Git Product home page Git Product logo

Comments (18)

scanny avatar scanny commented on June 18, 2024 68

You should be able to do this for the simple case with this code:

def delete_paragraph(paragraph):
    p = paragraph._element
    p.getparent().remove(p)
    p._p = p._element = None

Any subsequent access to the "deleted" paragraph object will raise AttributeError, so you should be careful not to keep the reference hanging around, including as a member of a stored value of Document.paragraphs.

The reason it's not in the library yet is because the general case is much trickier, in particular needing to detect and handle the variety of linked items that can be present in a paragraph; things like a picture, a hyperlink, or chart etc.

But if you know for sure none of those are present, these few lines should get the job done.

from python-docx.

scanny avatar scanny commented on June 18, 2024 1

It depends a little on what you mean by link, but deleting is not so much a problem in practice as copying is.
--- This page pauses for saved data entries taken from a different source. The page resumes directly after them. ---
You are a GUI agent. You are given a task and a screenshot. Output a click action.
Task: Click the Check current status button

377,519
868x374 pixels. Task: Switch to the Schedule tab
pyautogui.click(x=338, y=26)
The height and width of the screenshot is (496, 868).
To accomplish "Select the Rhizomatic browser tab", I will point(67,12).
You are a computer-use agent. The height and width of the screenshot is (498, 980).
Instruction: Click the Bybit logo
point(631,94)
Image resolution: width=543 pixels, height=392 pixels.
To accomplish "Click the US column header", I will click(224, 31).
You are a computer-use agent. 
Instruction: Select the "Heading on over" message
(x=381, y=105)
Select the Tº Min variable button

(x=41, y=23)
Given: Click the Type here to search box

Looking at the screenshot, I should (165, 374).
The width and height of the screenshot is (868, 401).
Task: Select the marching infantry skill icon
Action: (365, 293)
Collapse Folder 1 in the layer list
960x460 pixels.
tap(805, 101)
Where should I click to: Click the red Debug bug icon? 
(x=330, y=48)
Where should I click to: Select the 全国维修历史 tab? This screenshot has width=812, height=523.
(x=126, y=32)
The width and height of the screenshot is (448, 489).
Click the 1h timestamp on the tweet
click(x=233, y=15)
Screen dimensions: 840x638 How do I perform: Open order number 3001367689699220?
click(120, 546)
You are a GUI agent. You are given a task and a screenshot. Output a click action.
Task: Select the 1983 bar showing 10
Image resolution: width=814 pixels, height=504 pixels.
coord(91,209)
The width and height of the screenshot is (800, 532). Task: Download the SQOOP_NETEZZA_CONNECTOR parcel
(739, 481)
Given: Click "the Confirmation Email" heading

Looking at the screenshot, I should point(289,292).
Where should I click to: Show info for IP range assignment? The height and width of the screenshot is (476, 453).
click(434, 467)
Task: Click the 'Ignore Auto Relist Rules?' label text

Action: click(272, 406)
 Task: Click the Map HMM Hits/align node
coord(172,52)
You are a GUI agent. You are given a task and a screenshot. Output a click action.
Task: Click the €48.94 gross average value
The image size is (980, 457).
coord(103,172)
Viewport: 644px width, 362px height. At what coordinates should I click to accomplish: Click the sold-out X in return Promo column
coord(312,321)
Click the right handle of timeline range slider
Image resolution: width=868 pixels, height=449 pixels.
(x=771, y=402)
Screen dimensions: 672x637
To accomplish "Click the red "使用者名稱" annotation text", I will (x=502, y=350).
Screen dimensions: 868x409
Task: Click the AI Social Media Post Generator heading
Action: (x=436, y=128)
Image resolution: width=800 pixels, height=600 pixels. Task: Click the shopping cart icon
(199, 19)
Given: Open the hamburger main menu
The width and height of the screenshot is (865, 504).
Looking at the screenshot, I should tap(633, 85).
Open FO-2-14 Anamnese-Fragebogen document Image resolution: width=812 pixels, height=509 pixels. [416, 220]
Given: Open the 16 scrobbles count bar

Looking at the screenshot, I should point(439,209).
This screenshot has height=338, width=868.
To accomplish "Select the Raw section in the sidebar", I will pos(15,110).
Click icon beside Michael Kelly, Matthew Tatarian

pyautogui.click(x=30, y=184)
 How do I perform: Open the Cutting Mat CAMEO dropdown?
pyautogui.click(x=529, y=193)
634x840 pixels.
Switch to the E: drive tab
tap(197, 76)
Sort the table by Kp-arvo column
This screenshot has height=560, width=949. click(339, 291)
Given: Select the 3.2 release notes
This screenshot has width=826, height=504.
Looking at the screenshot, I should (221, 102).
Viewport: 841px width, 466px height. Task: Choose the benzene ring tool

If you have a hyperlink, for example, in a paragraph, that hyperlink element in the XML contains a relationship reference (like "rId7") to a Relationship element in the .rels "file" associated with the part containing the paragraph (maybe the document-part most commonly). That Relationship element contains the URL of the hyperlink and that's the extent of the relationship (a so-called "external" relationship). If you delete the paragraph but don't delete the Relationship element in the .rels collection that Relationship element will hang around and be saved with the document. This actually shouldn't cause a problem and I don't believe by itself represents a file "corruption" that might give rise to a so-called "repair error" when opening the file.

If you have something "bigger", like say an image embedded in the paragraph (a so-called inline-shape), and you delete the paragraph without attending to the now-dangling relationship, then both the Relationship element in the .rels _as well as the Image-part it refers to will be retained in the document. That bloats the file a little but again, shouldn't cause a problem and may or may not give rise to a "repair-error" on opening the document. You'd have to experiment and behavior might vary by client, like maybe PowerPoint doesn't complain but LibreOffice does or vice-versa.

So deleting a paragraph is worth trying if you don't mind a little wasted space.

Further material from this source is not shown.